Building Xiidra By Growing The Market
Since its launch in mid-2016 as the first drug approved to treat the signs and symptoms of dry eye disease, lifitegrast – a lymphocyte function-associated antigen 1 (LFA1) antagonist – has ramped up gradually, partially behind a Shire strategy to grow the market through disease-awareness efforts. (Also see "Shire's Xiidra Gets Advantageous Label Covering Signs, Symptoms Of Dry Eye Disease" - Pink Sheet, 12 Jul, 2016.) Restasis, approved in 2002, is indicated to increase a patient's natural ability to produce tears.

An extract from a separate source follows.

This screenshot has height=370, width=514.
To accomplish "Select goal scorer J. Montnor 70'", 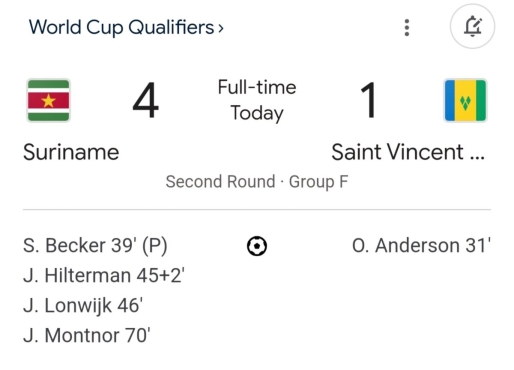I will pyautogui.click(x=87, y=336).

Xiidra yielded $54m in sales in 2016 and brought in $173m during the first three quarters of 2017. Prescription demand increased 9% from the second quarter to the third quarter in 2017, Shire reported during its third quarter earnings call Oct. 27, 2017, with Xiidra capturing 23% of US market share to date. (Also see "Shire Touts Ongoing Xiidra Growth, Targets Increased Medicare Access" - Scrip, 27 Oct, 2017.) Overall, the dry eye market has increased 29% in 2017 compared to 2016, which Shire attributes both to Xiidra's broader label and its awareness campaign.
Morningstar projects that Xiidra will total $258m in sales this year and then begin growing more steeply as Shire adds international markets. The company obtained regulatory approval in Canada on Jan.3, 2018, expects approval in Israel in the near-term, plans a regulatory filing with the European Medicines Agency in 2018 and is progressing with a filing for Japanese approval, CEO Flemming Ornskov noted during the conference call.

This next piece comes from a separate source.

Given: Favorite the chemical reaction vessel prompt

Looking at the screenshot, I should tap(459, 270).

Expansion in international markets will help Shire reduce its exposure to competition from generic versions of Restasis in the US.
Market analysts generally see the story playing out the way the two companies anticipate. In an Oct. 27 note, Morningstar analyst Karen Andersen pointed to Xiidra as one of Shire's stronger performers during a mixed quarter and predicted ongoing growth. "Double-digit dry eye market growth and a potential European launch in late 2018 bodes well for Xiidra's long-term strength, despite the prospect of generic Restasis," she wrote.
Credit Suisse analyst Vamil Divan has adopted a base case assuming generic competition to Restasis at the beginning of 2018, which would play a significant role in reducing Allergan's 2018 earnings per share to $15.25 from a previous estimate of $16.55. He anticipates "a relatively rapid erosion" in Restasis sales, with US revenues dropping to about $360m in 2018, Divan said in a Nov. 5 note.